Copy out the lines below word for word, from the line holding "Click the Zaznacz i maskuj button" through the end of the records, inclusive. Leave the pictures out of your answer.

>> start PROVIDED ENTRIES

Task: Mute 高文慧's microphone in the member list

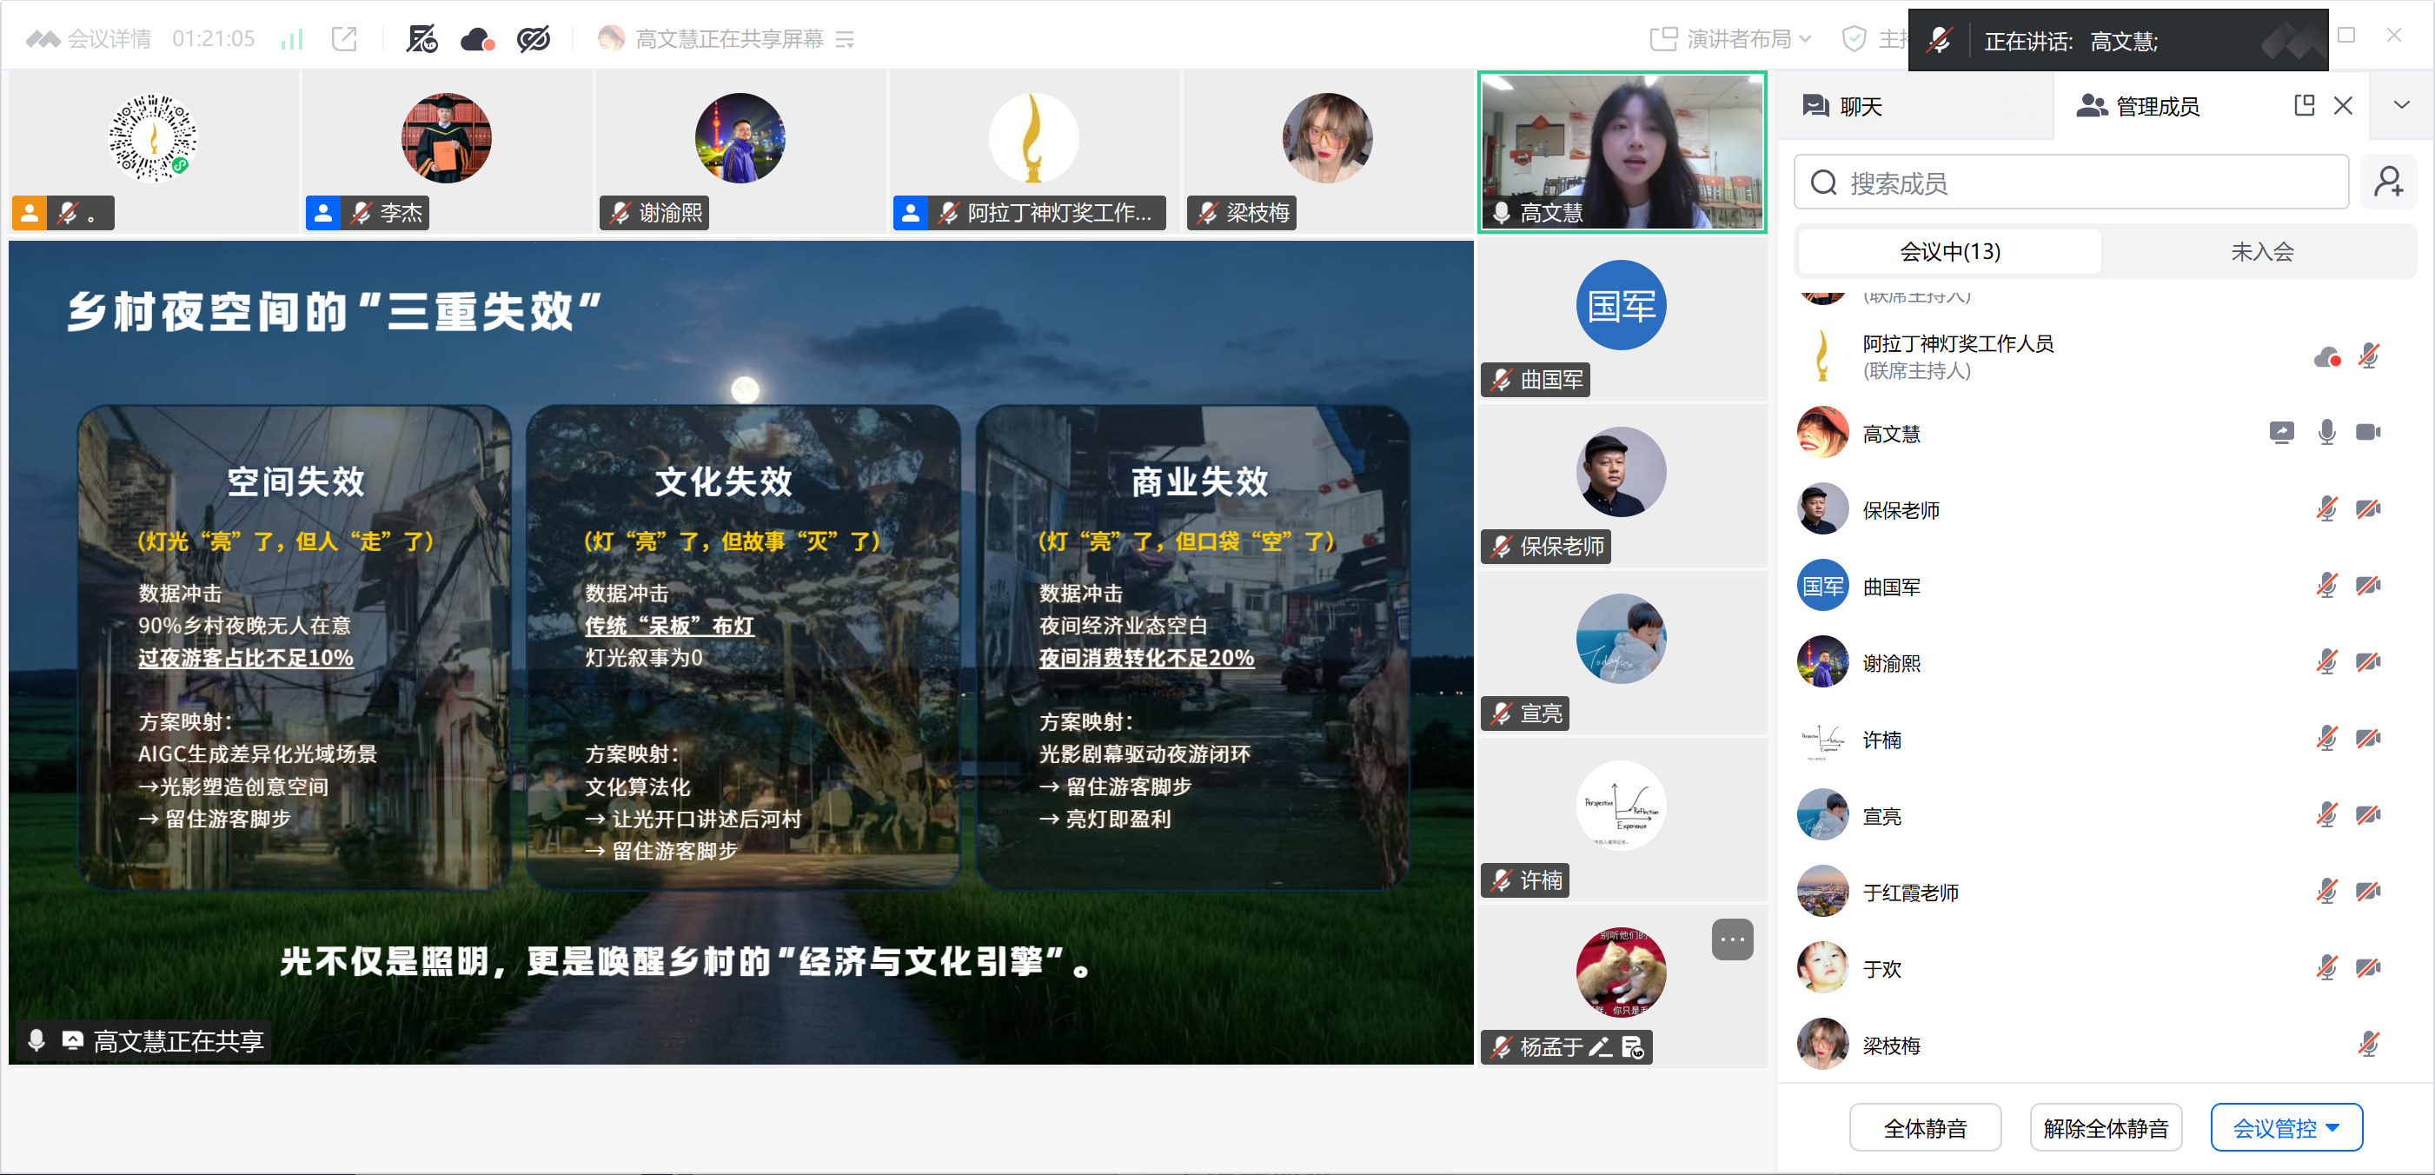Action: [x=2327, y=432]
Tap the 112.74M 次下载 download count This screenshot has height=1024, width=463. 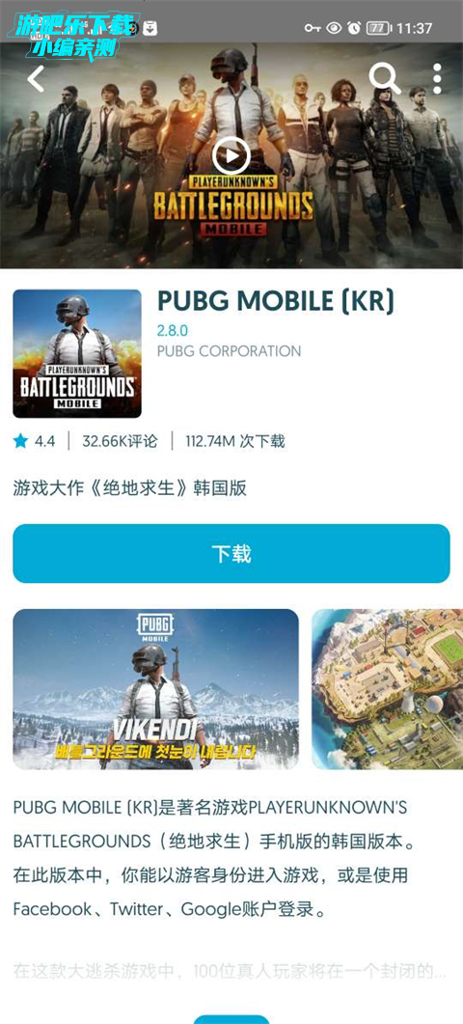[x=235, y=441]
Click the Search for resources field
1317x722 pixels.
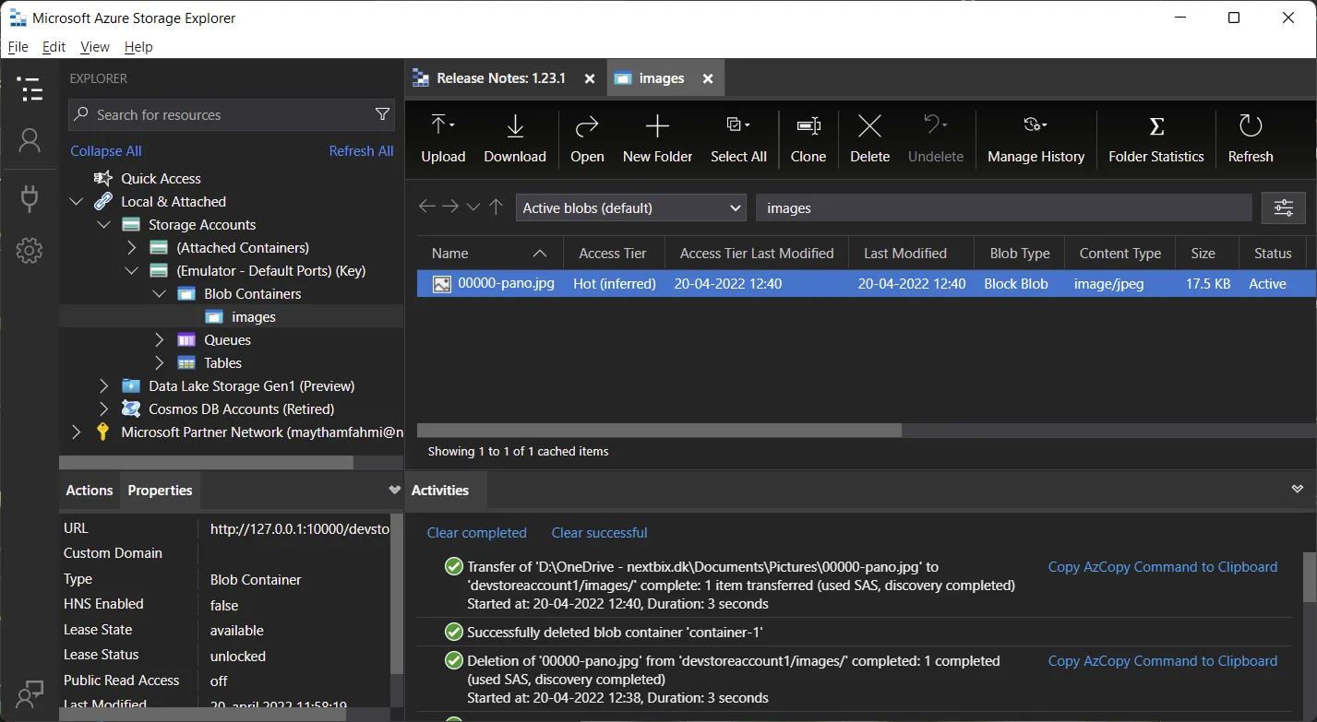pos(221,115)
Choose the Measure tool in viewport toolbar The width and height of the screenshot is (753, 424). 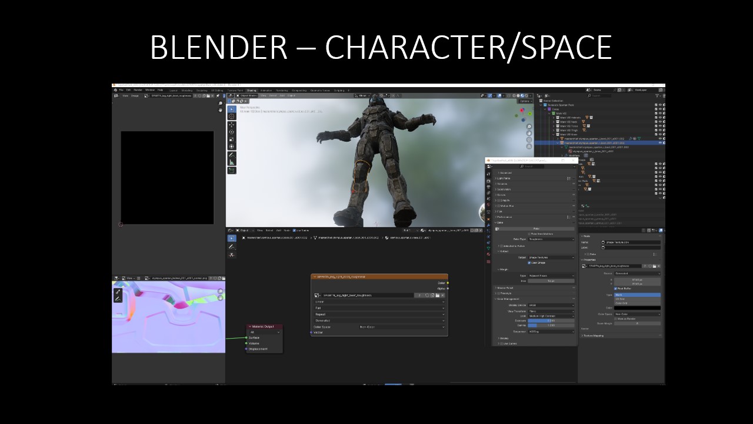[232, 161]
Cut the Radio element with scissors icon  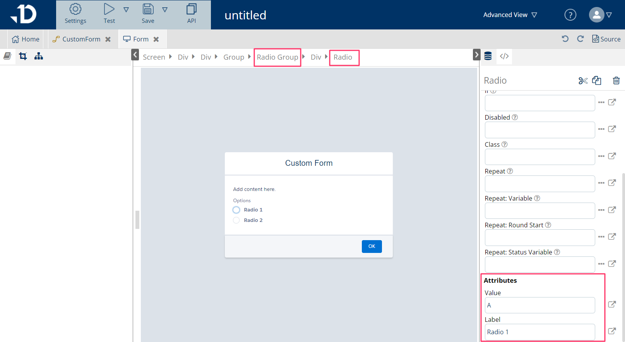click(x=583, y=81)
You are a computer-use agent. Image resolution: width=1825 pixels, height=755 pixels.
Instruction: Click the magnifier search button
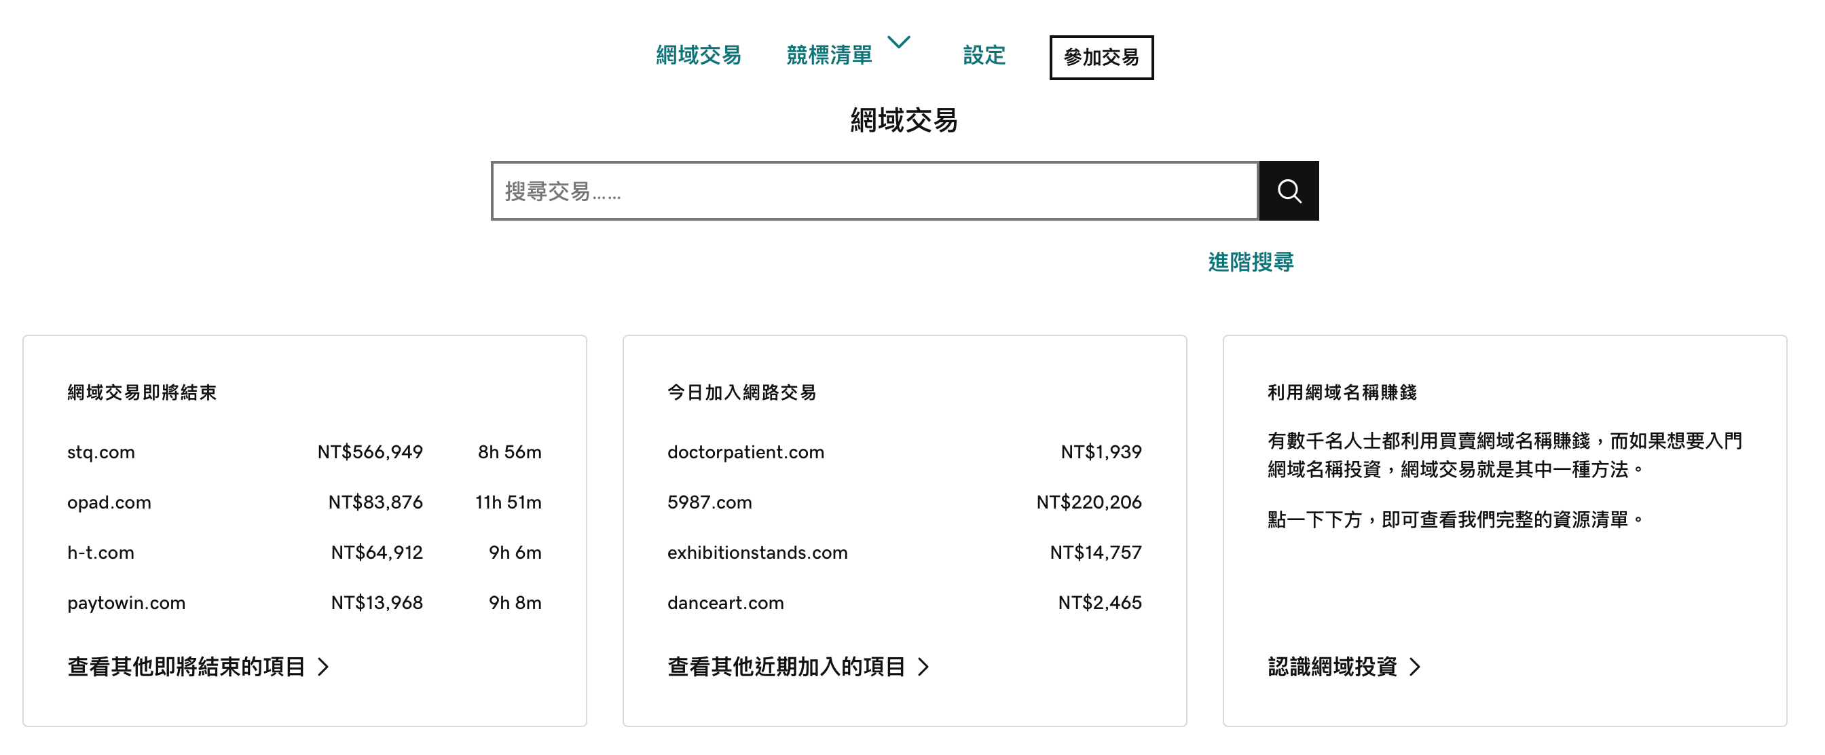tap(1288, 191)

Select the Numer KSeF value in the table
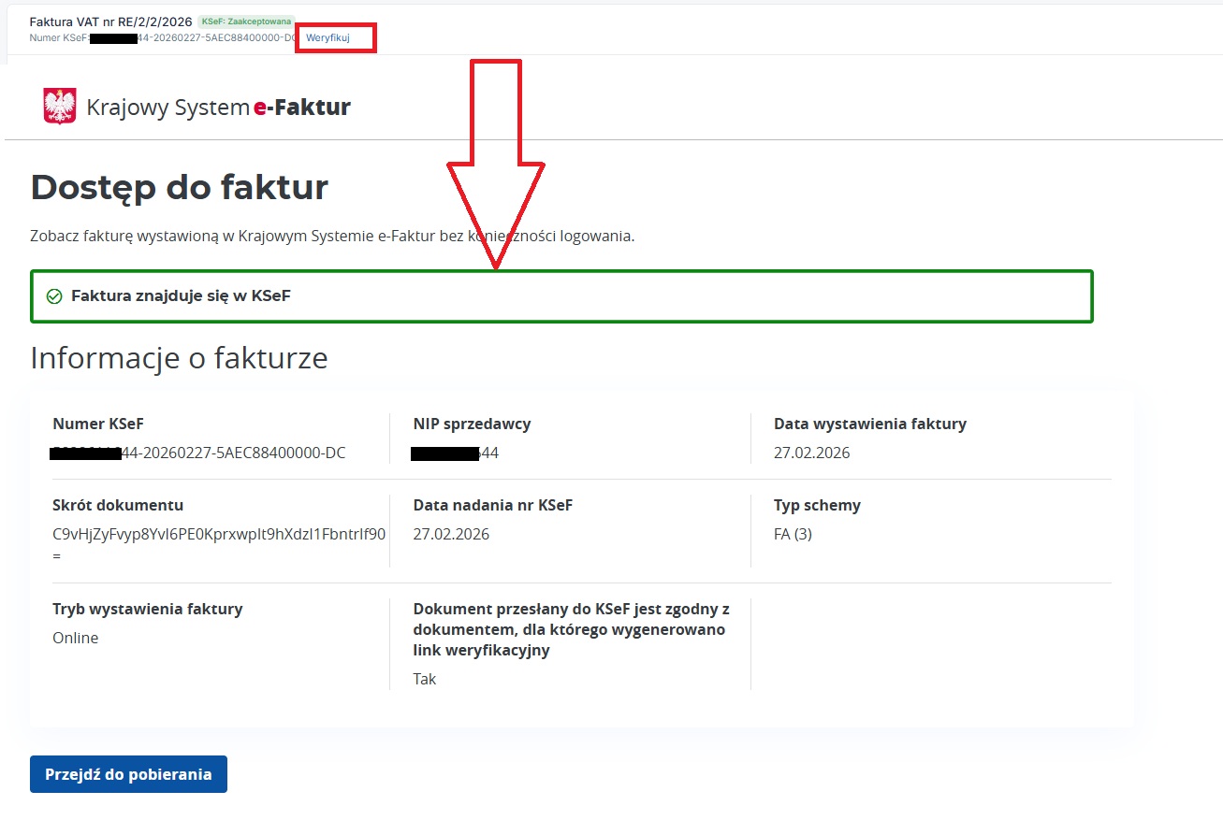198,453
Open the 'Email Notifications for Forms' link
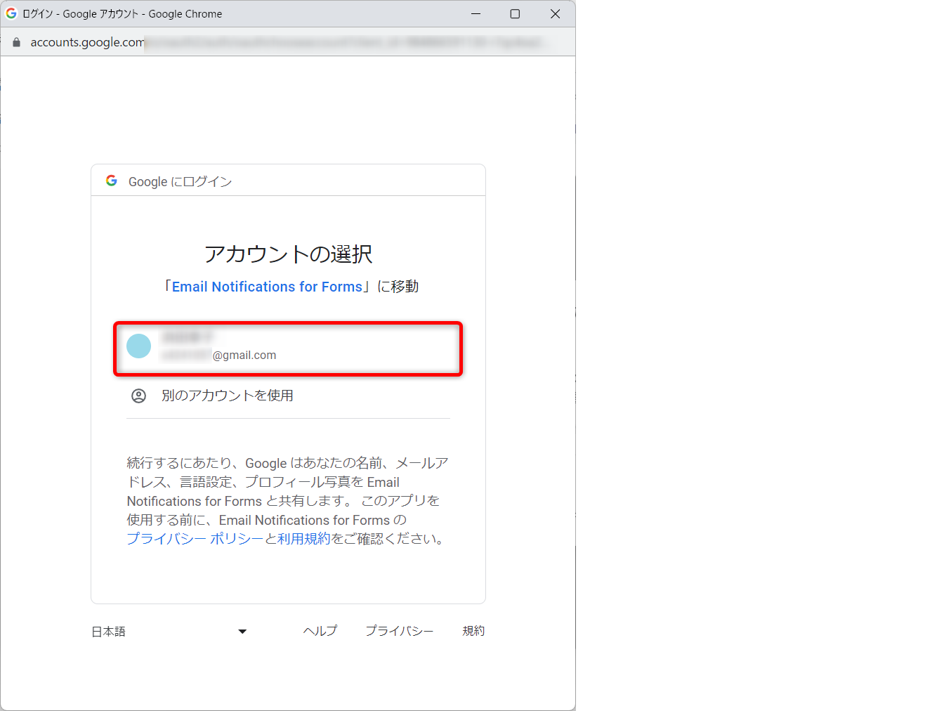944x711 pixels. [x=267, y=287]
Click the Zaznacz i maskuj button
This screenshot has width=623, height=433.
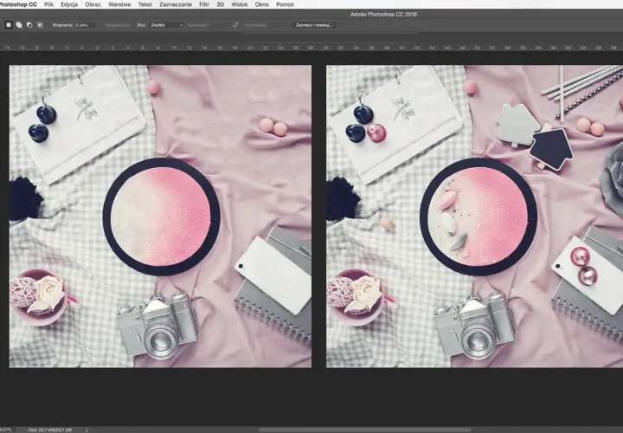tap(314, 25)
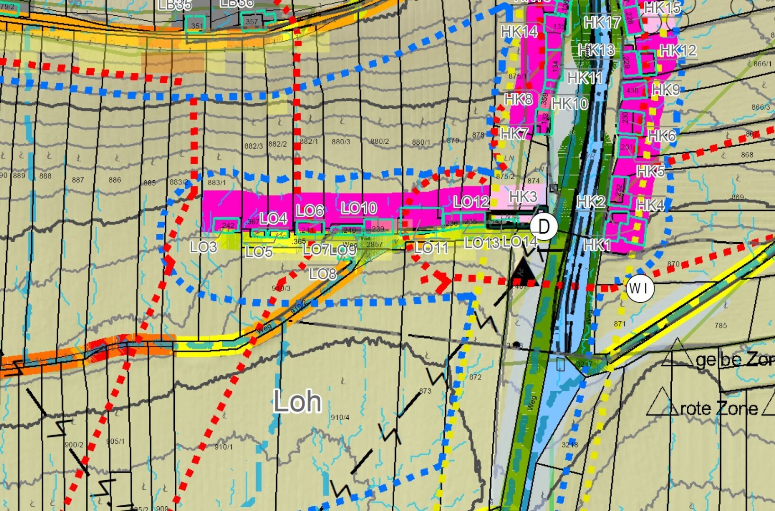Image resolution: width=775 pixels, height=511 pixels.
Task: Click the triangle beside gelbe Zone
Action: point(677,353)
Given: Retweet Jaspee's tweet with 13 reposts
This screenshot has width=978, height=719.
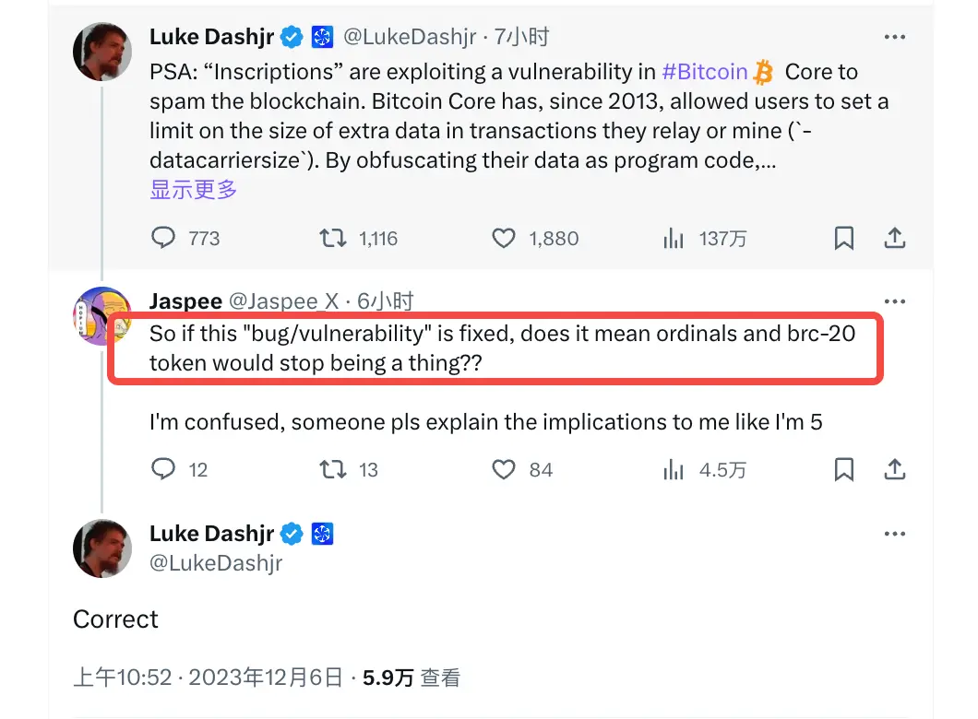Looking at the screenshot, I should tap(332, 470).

>> end PROVIDED ENTRIES

▶ TASK SOLUTION:
Click the Zaznacz i maskuj button
This screenshot has width=623, height=433.
tap(314, 25)
Image resolution: width=775 pixels, height=511 pixels.
Task: Click the triangle beside gelbe Zone
Action: point(677,353)
Given: Retweet Jaspee's tweet with 13 reposts
This screenshot has width=978, height=719.
Looking at the screenshot, I should tap(332, 470).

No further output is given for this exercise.